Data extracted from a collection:

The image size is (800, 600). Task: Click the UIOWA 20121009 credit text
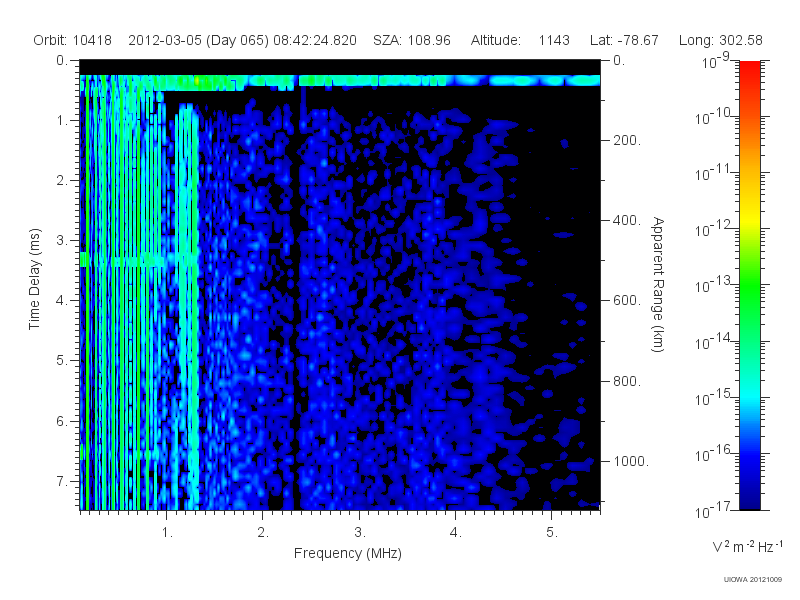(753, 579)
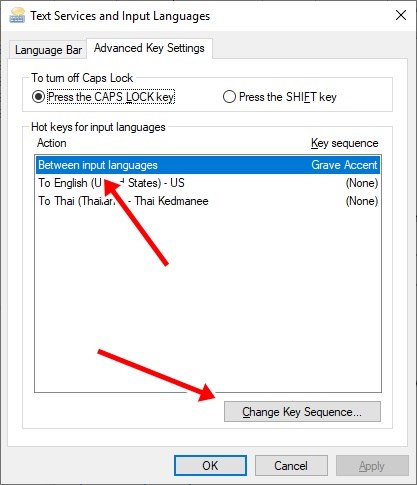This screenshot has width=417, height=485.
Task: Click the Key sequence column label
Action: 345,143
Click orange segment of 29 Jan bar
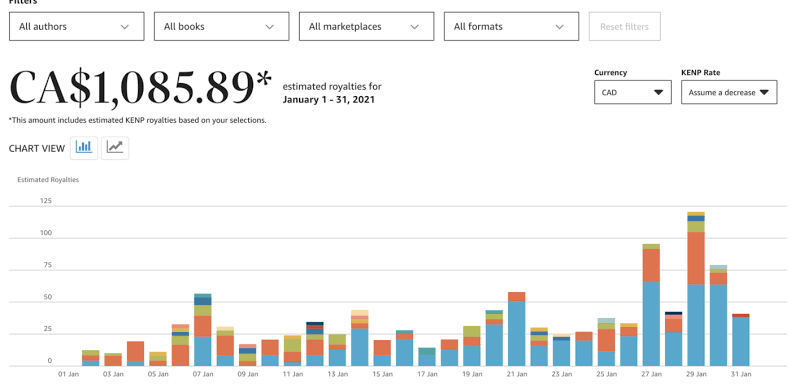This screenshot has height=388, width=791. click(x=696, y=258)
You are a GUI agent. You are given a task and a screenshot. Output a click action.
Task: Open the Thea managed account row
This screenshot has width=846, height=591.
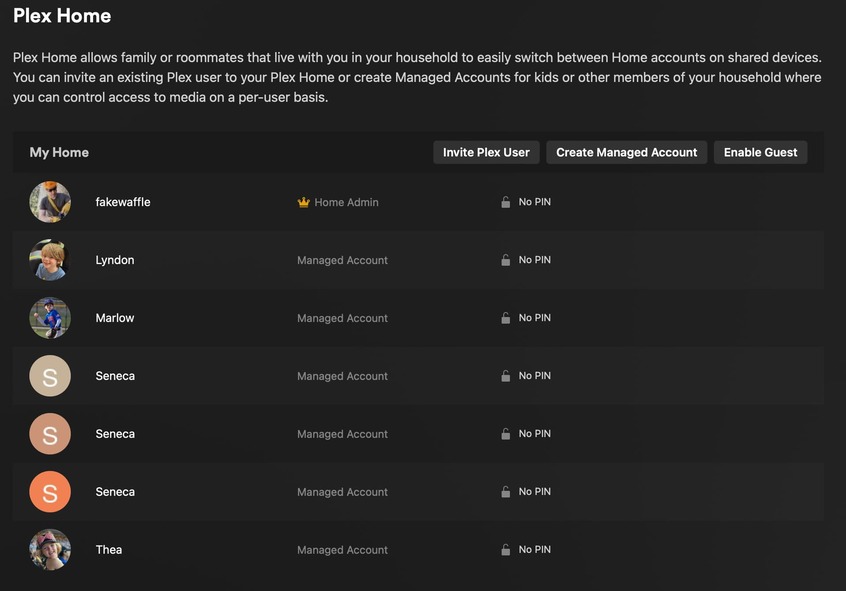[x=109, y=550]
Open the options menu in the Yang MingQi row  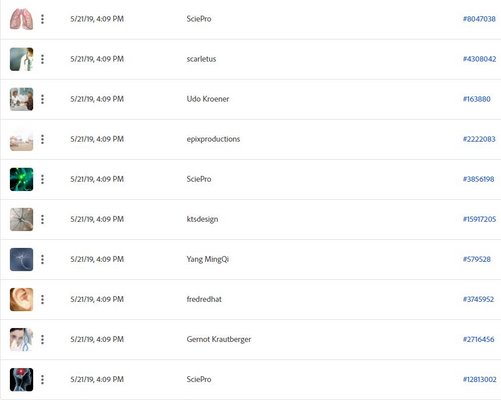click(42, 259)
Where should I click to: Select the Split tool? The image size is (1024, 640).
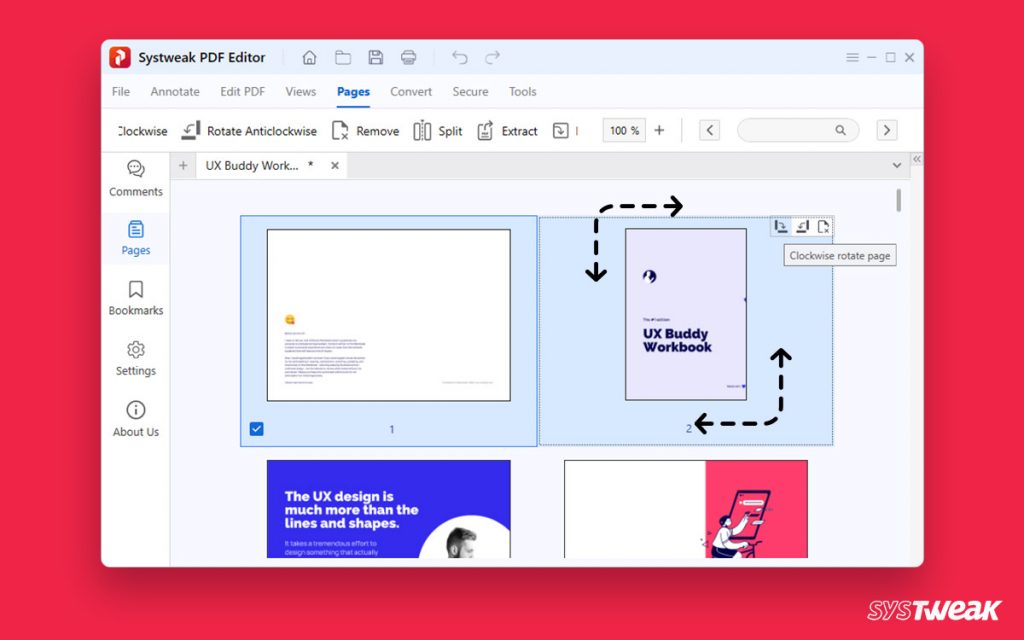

### [Exercise prompt]
Write back the stretch of lines above that begins with the line holding "Click orange segment of 29 Jan bar" and ends with the line holding "Task: Open the Thea managed account row", both included, exactly as written. Pictures stay out.

### [Solved exercise]
Click orange segment of 29 Jan bar
This screenshot has height=388, width=791. click(x=696, y=258)
You are a GUI agent. You are given a task and a screenshot. Output a click action.
Task: Open the Thea managed account row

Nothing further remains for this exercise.